===== SELECTION =====
Efficient implementation Binary Search

Question

I have an algorithmic test about implementing of binary search that works in a maximum amount of time of 2 seconds.

First, I've implemented a recursive version of binary search, but it was taking almost 3.6 seconds to finish in some test cases. Then, I changed it to an iterative version, but it takes 2.6 seconds in the same test case. However, I think that using a while loop is a reason why it takes a lot of time.

My question is: What do I need to improve to make it take a maximum 2 seconds?
===== DATA BLOCK =====
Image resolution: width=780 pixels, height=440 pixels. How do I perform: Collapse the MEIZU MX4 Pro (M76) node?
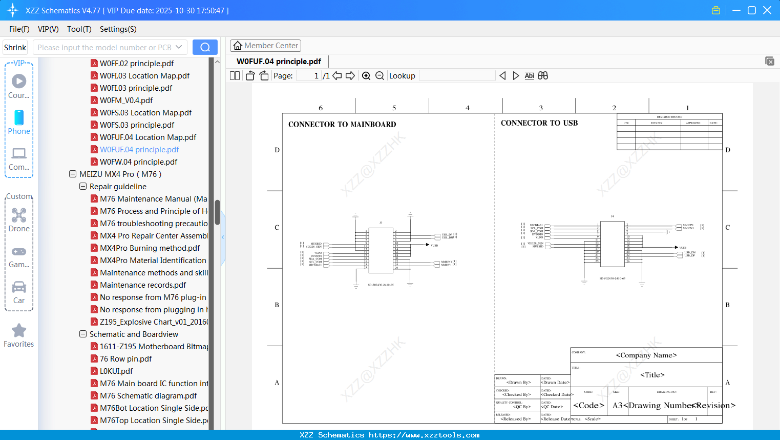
=====
- GIVEN TASK 1: In the binary search question above, rewrite the paragraph that begins "First, I've implemented" more briefly, keeping its main facts.
- GIVEN TASK 2:
Answer these from the binary search question:
(a) What is the maximum time allowed by the test?
(b) How long did the recursive version take in some test cases?
(c) How long did the iterative version take in the same test case?
- GIVEN TASK 3: Transcribe the binary search question word for word, starting at "I have an algorithmic" and ending at "maximum 2 seconds?".

- FULL RESPONSE 1: A recursive binary search took almost 3.6 seconds on some test cases. An iterative version took 2.6 seconds on the same test case. The writer suspects the while loop is slowing it down.

- FULL RESPONSE 2:
(a) 2 seconds
(b) Almost 3.6 seconds
(c) 2.6 seconds

- FULL RESPONSE 3:
I have an algorithmic test about implementing of binary search that works in a maximum amount of time of 2 seconds.

First, I've implemented a recursive version of binary search, but it was taking almost 3.6 seconds to finish in some test cases. Then, I changed it to an iterative version, but it takes 2.6 seconds in the same test case. However, I think that using a while loop is a reason why it takes a lot of time.

My question is: What do I need to improve to make it take a maximum 2 seconds?